▶ **EXERCISE OBJECTIVE**:
Retype the material from the line containing "Given: Click the @megynkelly handle" through the end, word for word. Leave the pictures out.

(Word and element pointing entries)
______________________________
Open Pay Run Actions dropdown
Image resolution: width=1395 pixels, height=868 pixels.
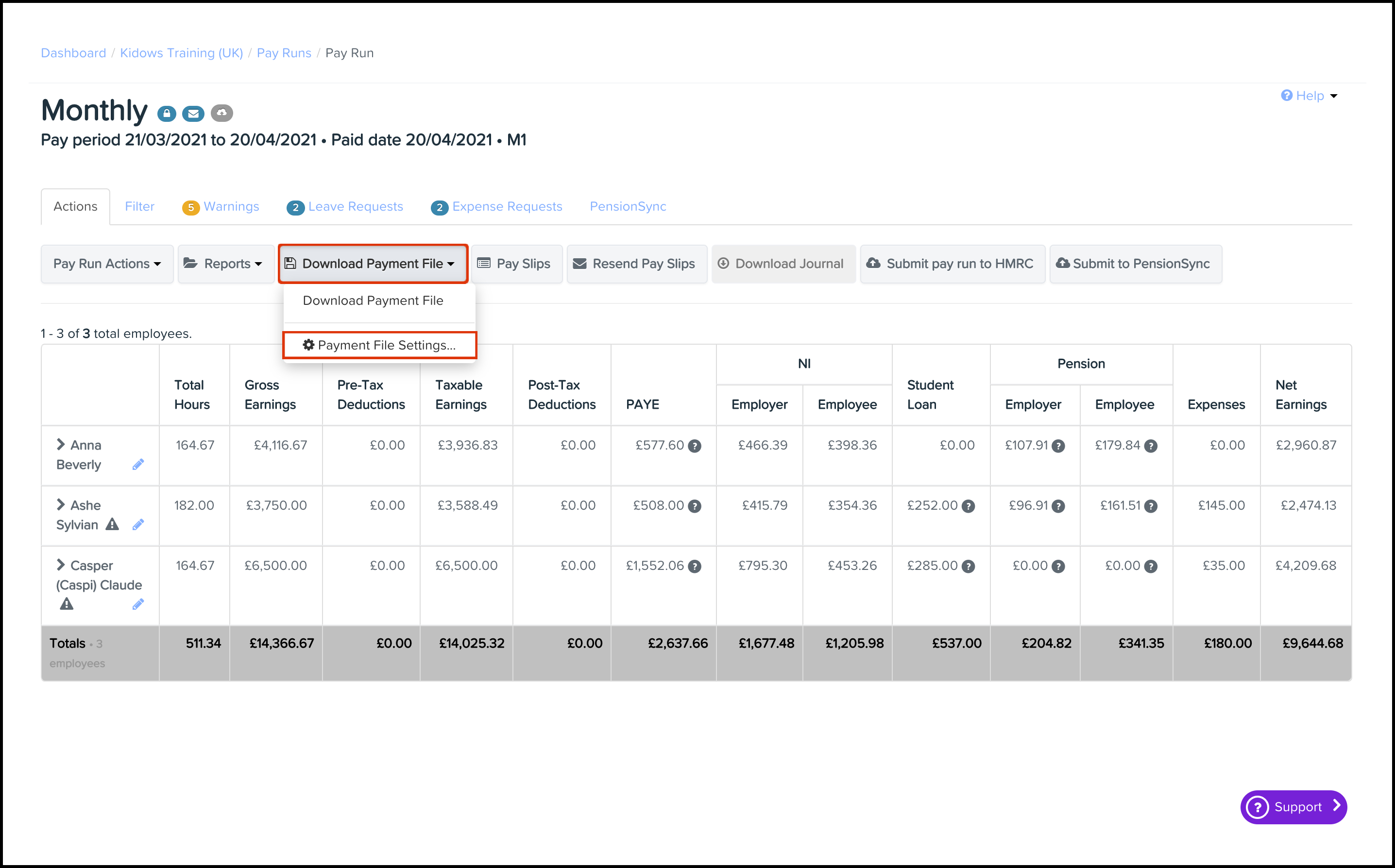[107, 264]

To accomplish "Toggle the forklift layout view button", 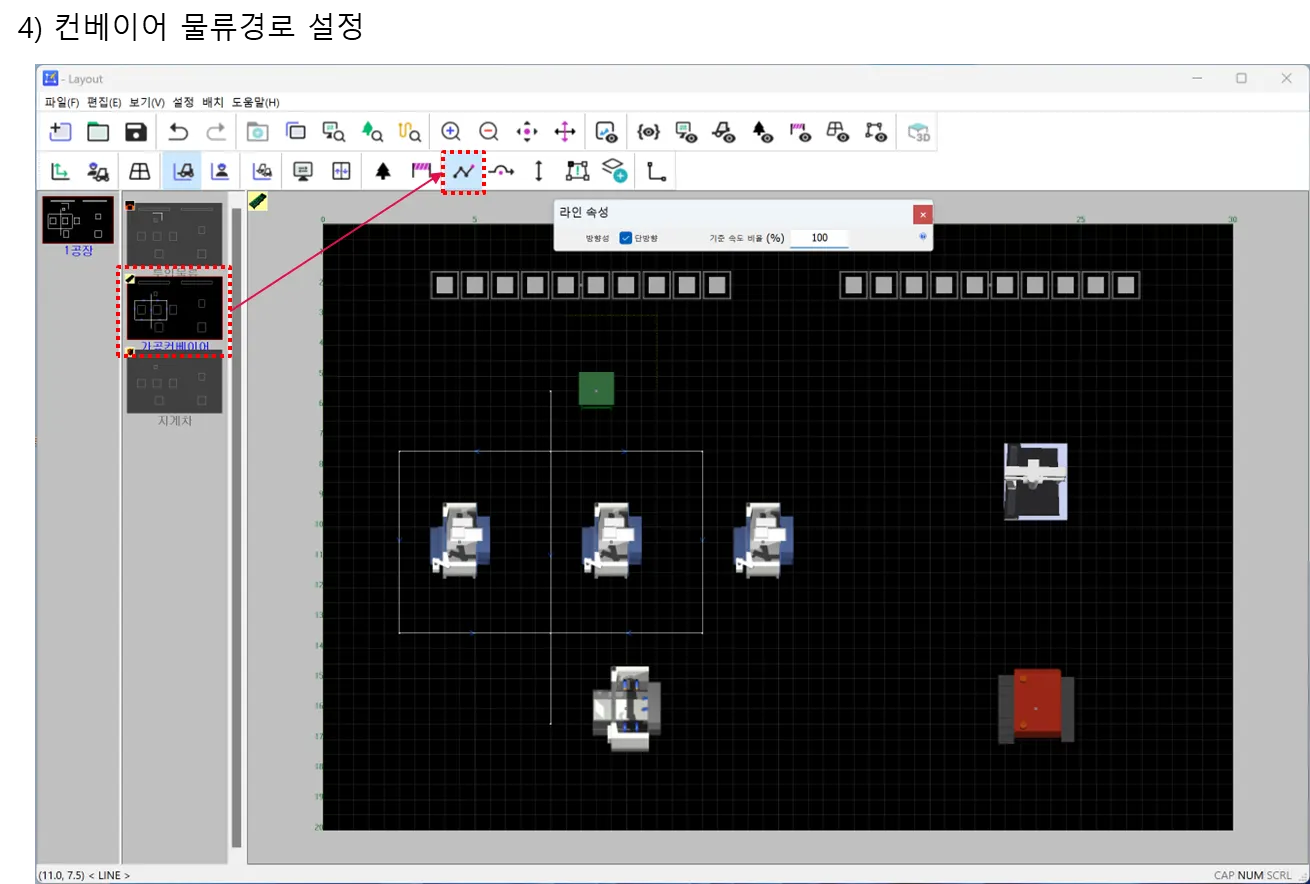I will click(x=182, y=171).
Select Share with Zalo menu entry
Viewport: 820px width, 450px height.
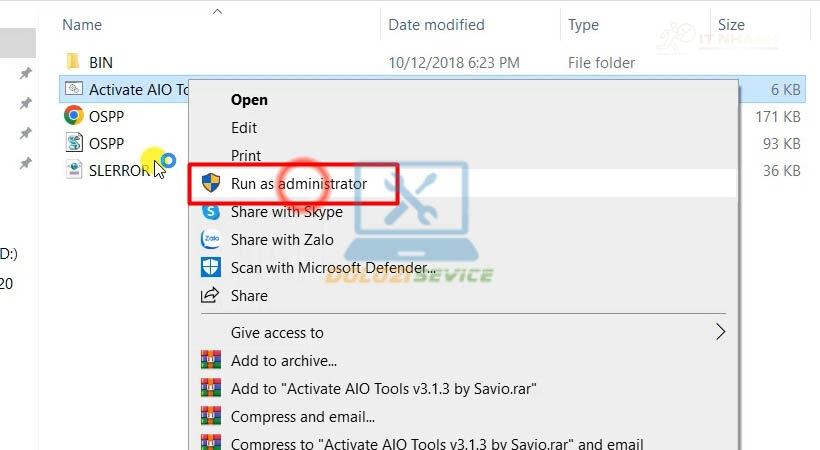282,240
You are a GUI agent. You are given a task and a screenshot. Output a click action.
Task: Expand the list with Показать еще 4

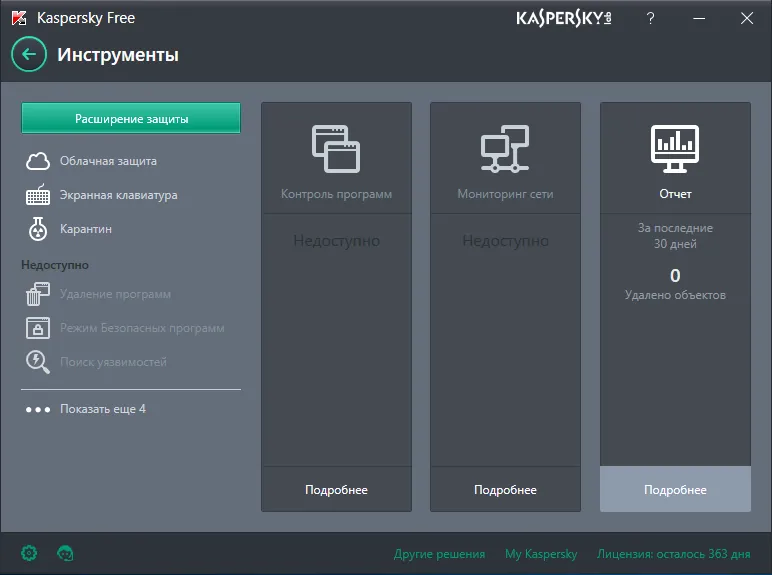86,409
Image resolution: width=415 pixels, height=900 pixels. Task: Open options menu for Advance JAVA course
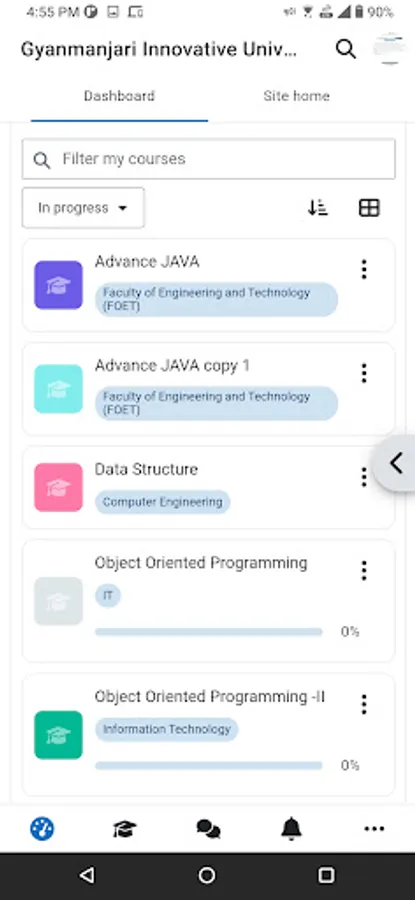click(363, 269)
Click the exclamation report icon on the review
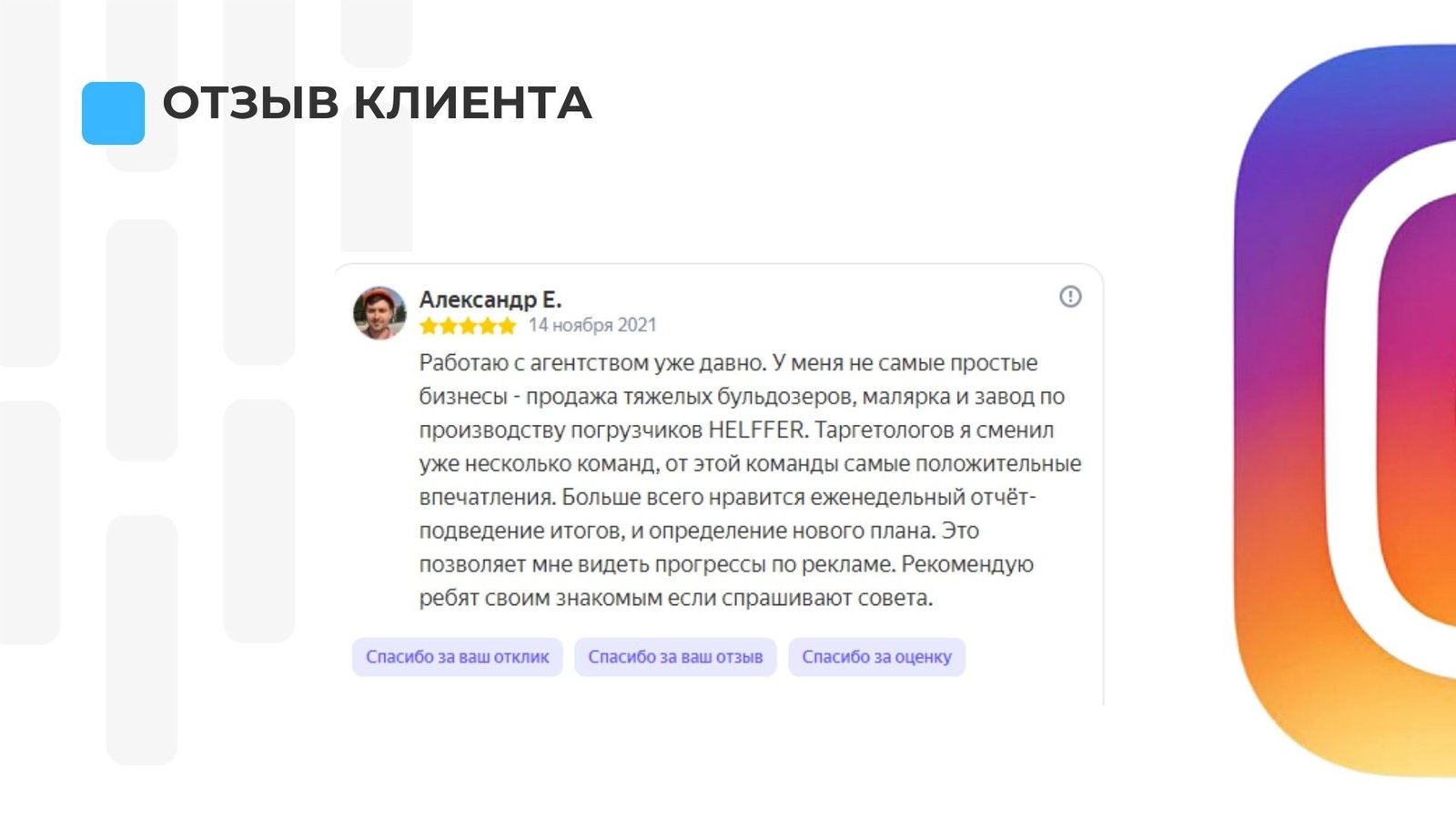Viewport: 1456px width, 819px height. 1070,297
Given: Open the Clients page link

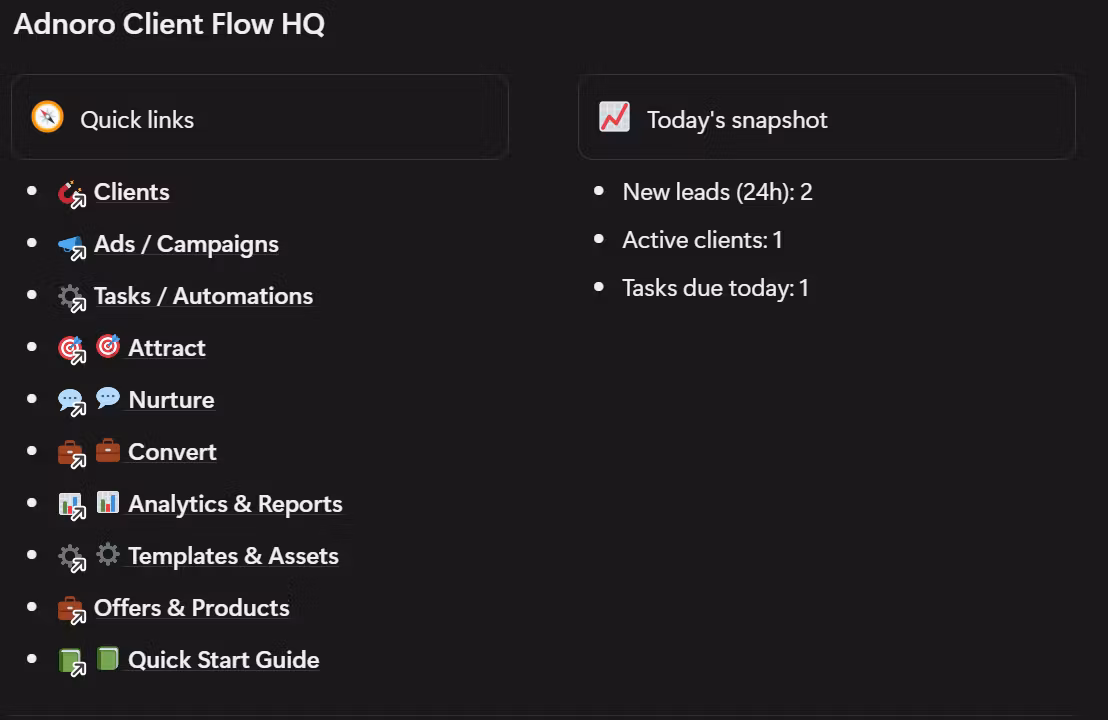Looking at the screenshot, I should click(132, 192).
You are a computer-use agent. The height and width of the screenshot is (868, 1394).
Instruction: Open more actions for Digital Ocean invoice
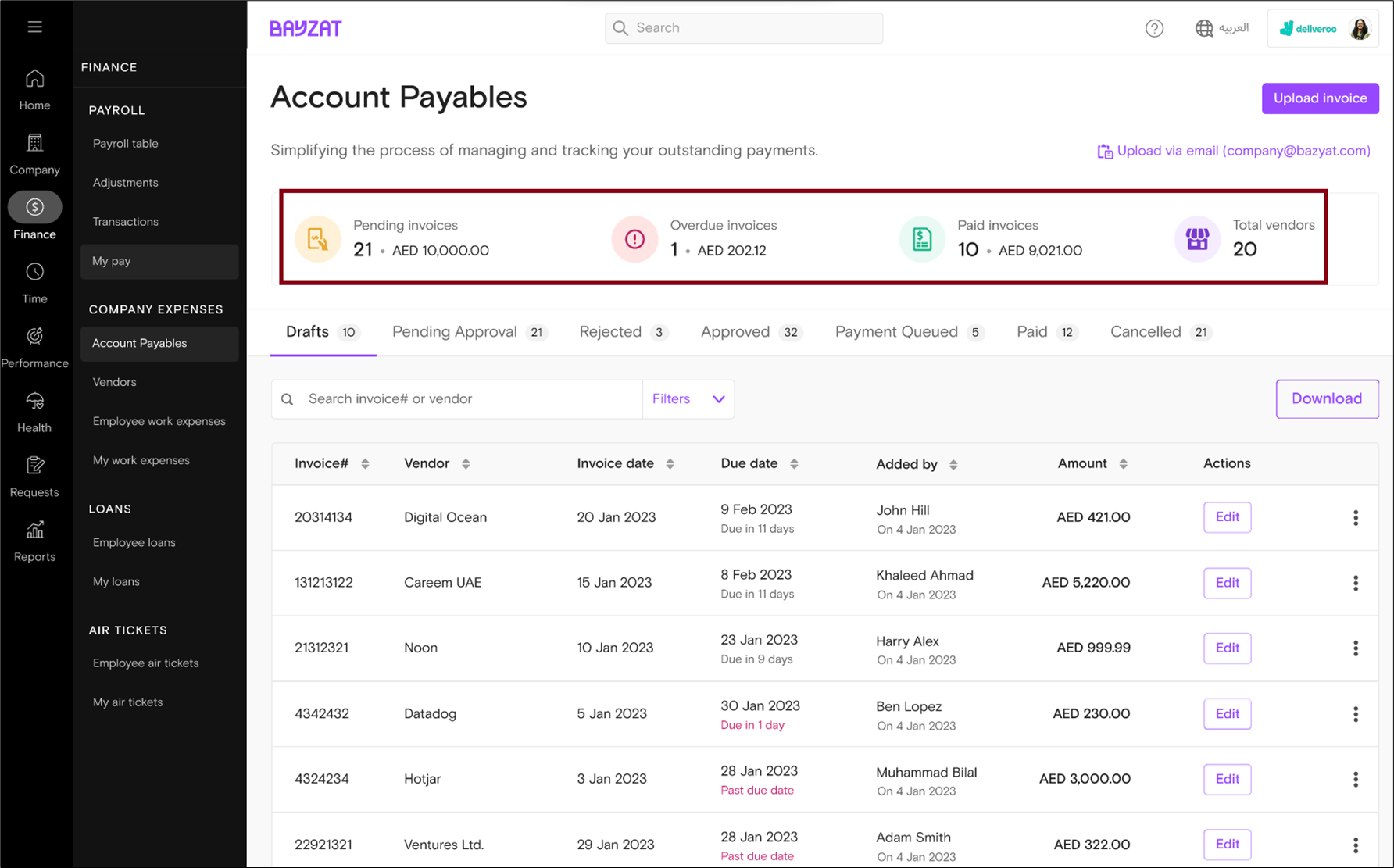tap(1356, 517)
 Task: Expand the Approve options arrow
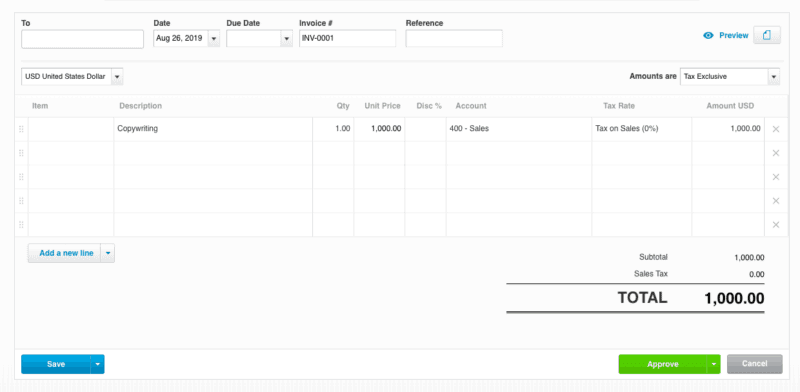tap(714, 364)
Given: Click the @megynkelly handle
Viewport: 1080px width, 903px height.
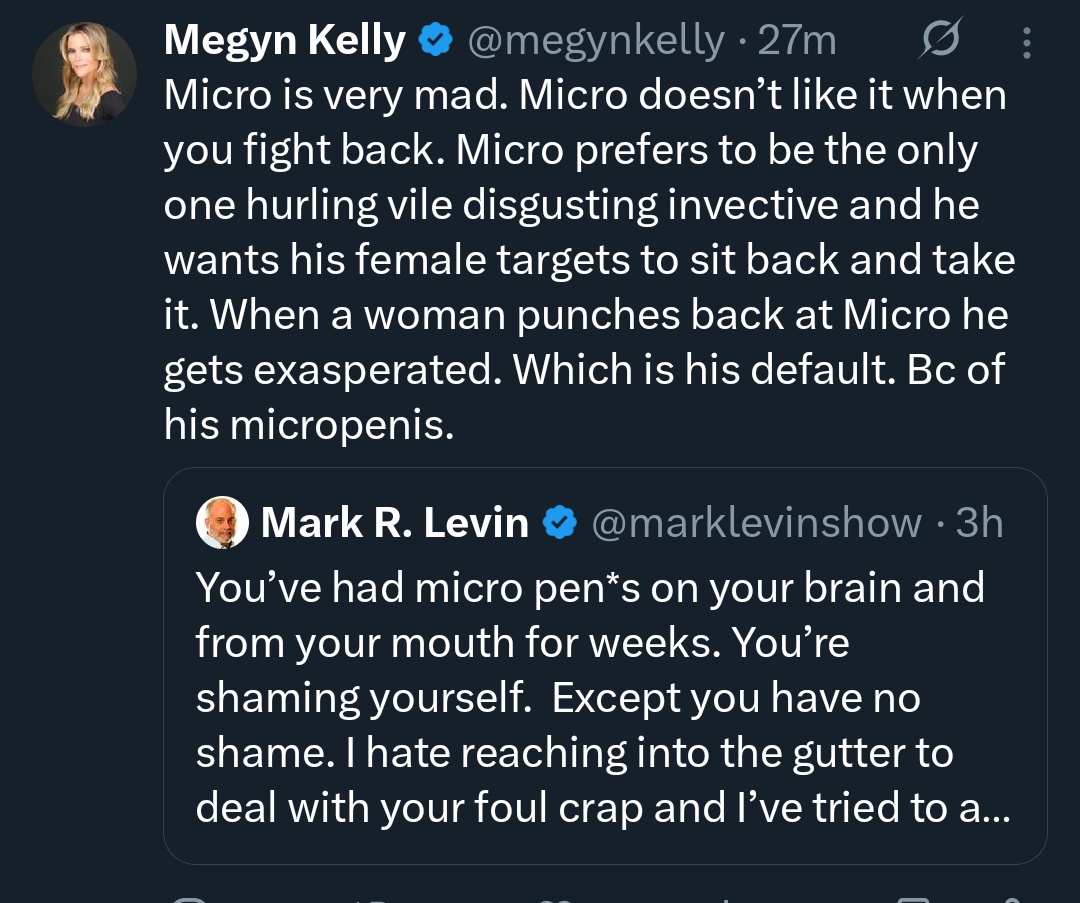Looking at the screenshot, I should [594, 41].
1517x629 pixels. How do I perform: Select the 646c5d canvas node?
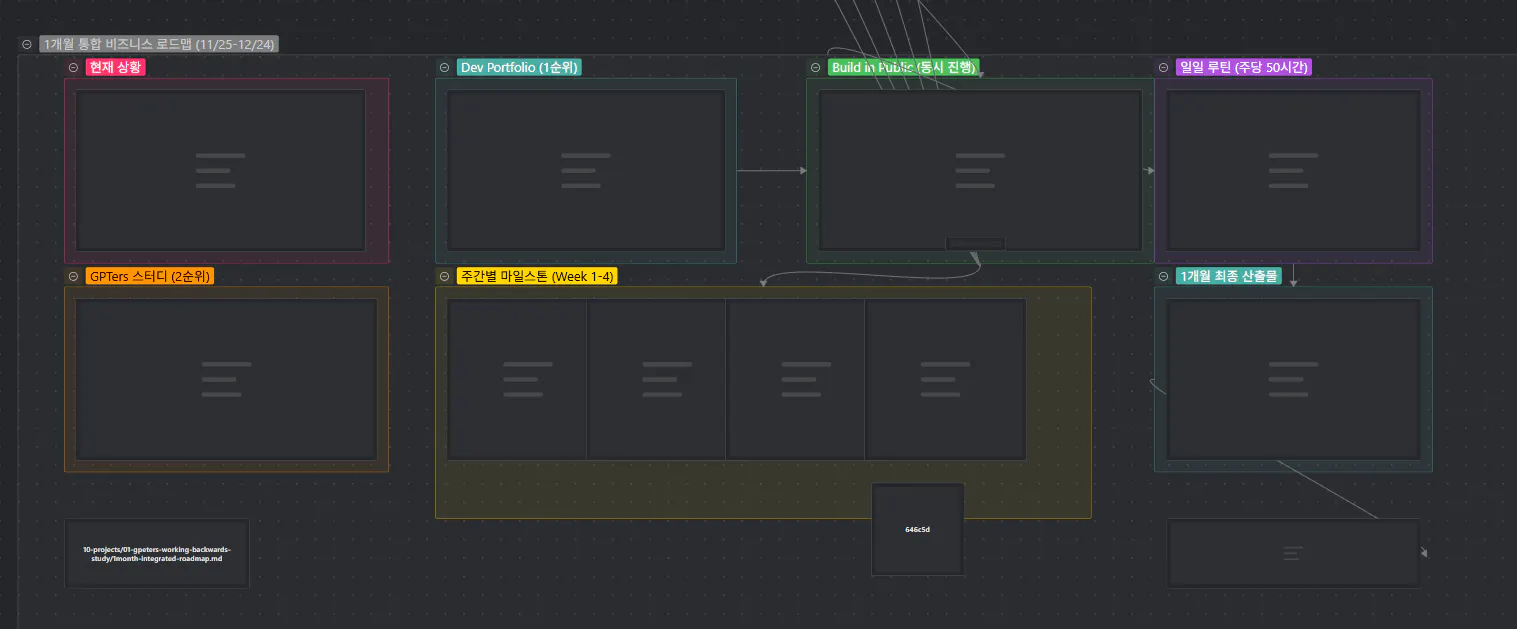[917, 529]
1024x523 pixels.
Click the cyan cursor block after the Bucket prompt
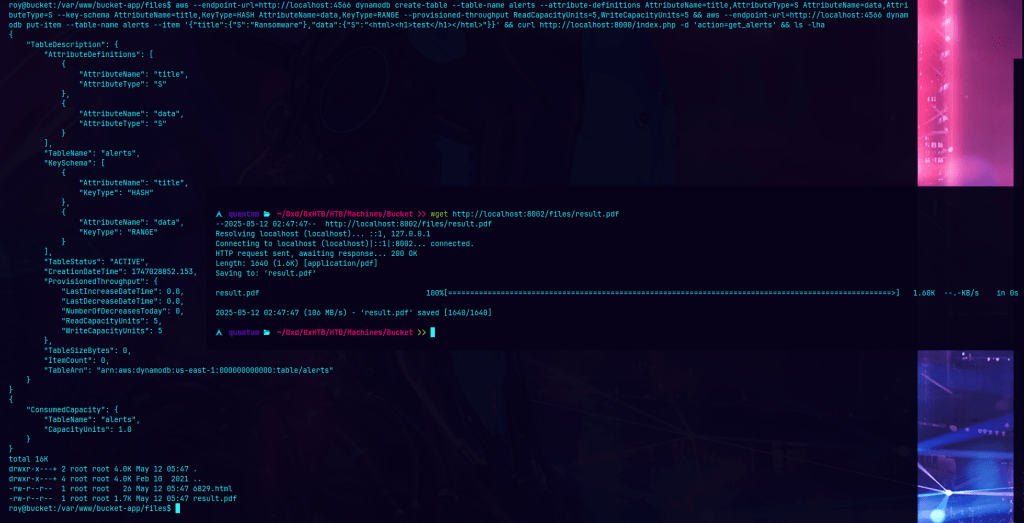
______________________________
▶ **COMPLETED TASK**:
Given: Click the @megynkelly handle
Viewport: 1080px width, 903px height.
Looking at the screenshot, I should [594, 41].
1517x629 pixels. How do I perform: Select the 646c5d canvas node?
[917, 529]
1024x523 pixels.
Click the cyan cursor block after the Bucket prompt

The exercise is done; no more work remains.